Osamu Shimomura’s Serendipitous Nobel: Returning to BU, a chemist recounts a remarkable scientific journey

Osamu Shimomura stood quietly in front of a Medical Campus audience yesterday, slender shoulders slouched forward, eyes gazing down.

Osamu Shimomura, a School of Medicine professor emeritus of physiology and one of the winners of the Nobel Prize in chemistry in 2008, returned to MED to give his Nobel lecture, Discovery of Green Fluorescent Protein, GFP: My Nobel Prize Lecture. Photos by Kalman Zabarsky
Osamu Shimomura, a School of Medicine professor emeritus of physiology and one of the winners of the Nobel Prize in chemistry in 2008, returned to MED to give his Nobel lecture, Discovery of Green Fluorescent Protein, GFP: My Nobel Prize Lecture. Photos by Kalman Zabarsky

Beside him, David Atkinson, chairman of the School of Medicine physiology and biophysics department, displayed a gold medallion the size of his palm to the growing crowd: Shimomura’s Nobel Prize in chemistry.

“See that everybody?” Atkinson asked. “That’s the real thing.”

Shimomura, a MED professor emeritus of physiology and a former senior scientist at the Marine Biological Laboratory in Woods Hole, was one of three winners of the prize in 2008 for his discovery of green fluorescent protein in the jellyfish Aequorea victoria. He shared the $1.4 million award with Martin Chalfie of Columbia University and Roger Y. Tsien of the University of California, San Diego, two researchers who pioneered cellular research techniques using the proteins Shimomura identified.

Shimomura was back at BU to give his Nobel Prize presentation, Discovery of Green Fluorescent Protein, GFP: My Nobel Prize Lecture, before dozens of BU faculty, staff, and students in the auditorium at 670 Albany Street.

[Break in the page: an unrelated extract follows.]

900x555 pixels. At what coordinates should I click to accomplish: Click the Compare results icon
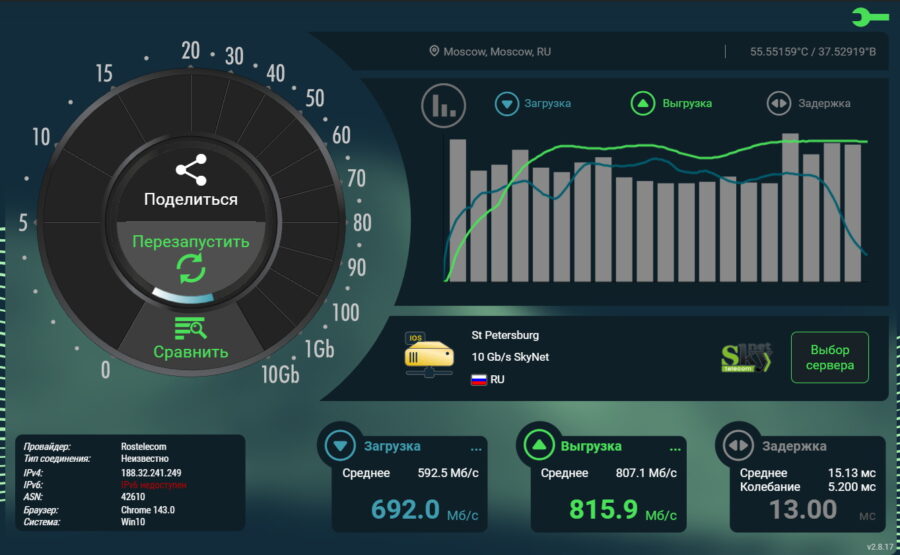[190, 328]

President Robert A. Brown introduced Shimomura. Without the researcher’s discovery of “tiny molecular flashlights,” Brown said, many of the experiments performed in laboratories around the world, in fields ranging from biophysical chemistry to ecology and evolution, would not be possible.

All this from a man who saw the horrors that scientific experimentation can bring. At 16, Brown recounted, Shimomura was 15 kilometers from the epicenter of the atomic bomb dropped on Nagasaki at the end of World War II.